Durkheim- part three

durkheim2At the end of my last blog I wrote that Durkheim believed that most epistemological problems resulted from individualism, a point I would like to develop further in relation to religion by referring, once again, to Anne Warfield Rawls’ book Epistemology and Practice: Durkheim’s The Elementary Forms of Religious Life (Cambridge, 2004).  Moreover, in doing so, it will be shown that Durkheim had great respect for archaic religions – a position many of his contemporaries did not hold.

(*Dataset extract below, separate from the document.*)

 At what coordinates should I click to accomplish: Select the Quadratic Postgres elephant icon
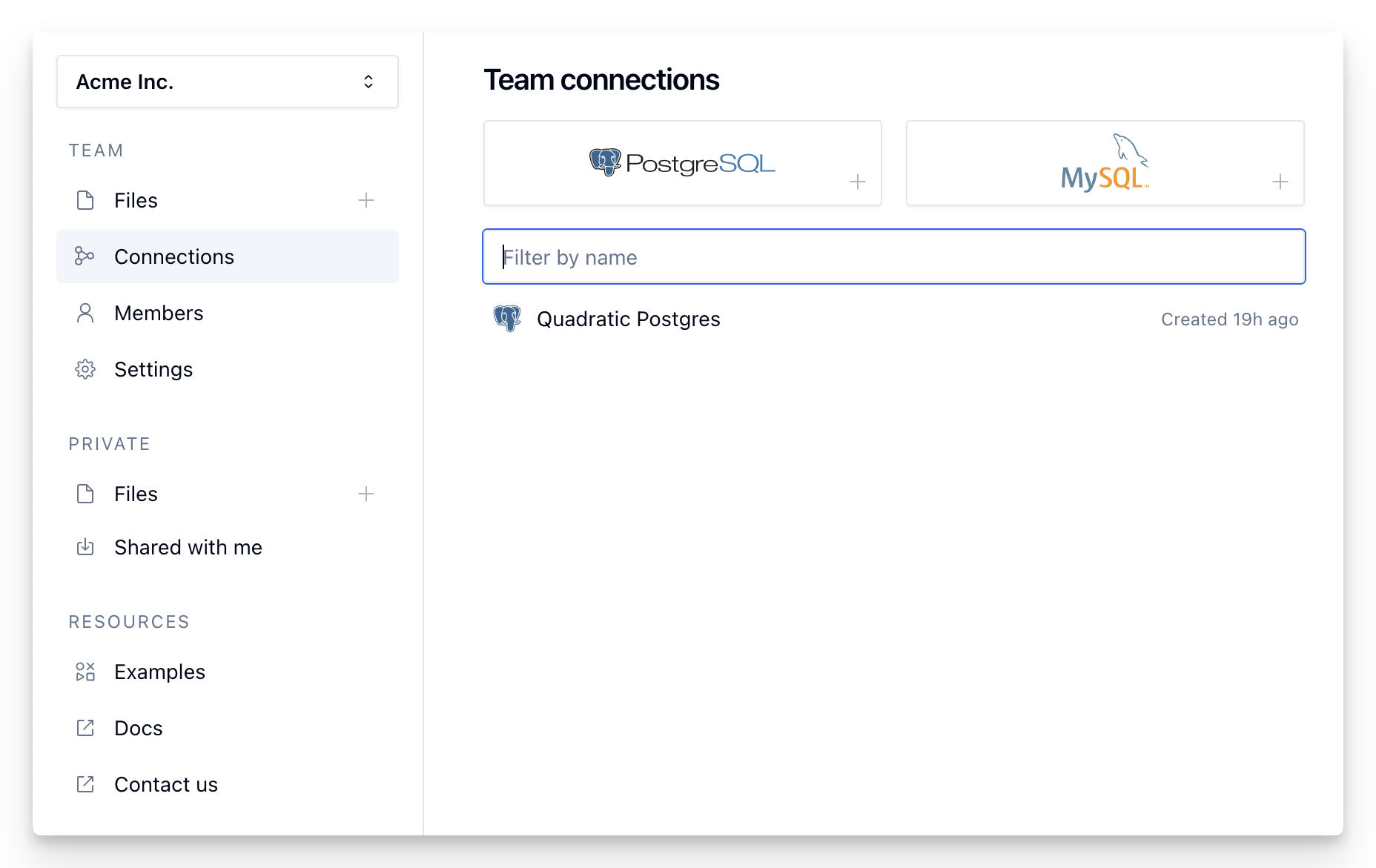507,319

Durkheim believed there was an inherent individualism in the philosophical and anthropological approaches to religion which obscured the essentially social nature of religious phenomena.  Remember, one of Durkheim’s central arguments is that religion caused reason or the categories of understanding through religion’s social ritual practices (religious ideas are retrospective accounts of the ritual practices).  Religion was not an aggregate of individual ideas because how could individual ideas cause the categories of understanding (reason) which are social.  Religion understood as individual belief, therefore, would not support his empirical argument for the development of the categories of understanding in collective enacted practice.  Religion addresses an underlying social need for human intelligibility, that is, religions’ ritual practices create common bonds and collective effervescence which then enable humans to reflect on and communicate to one another intelligibly because they arise out of a common experience.  How could individual revelation, particular to any given individual, be intelligible to others or be communicated intelligibly to others.  Only if the group had common experiences or shared practices would they be able to communicate because these were shared in common and consequently all participants could have common ideas about what occurred – hence, the categories of understanding.  Once again, ideas are retrospective accounts of what occurred in social ritual practices.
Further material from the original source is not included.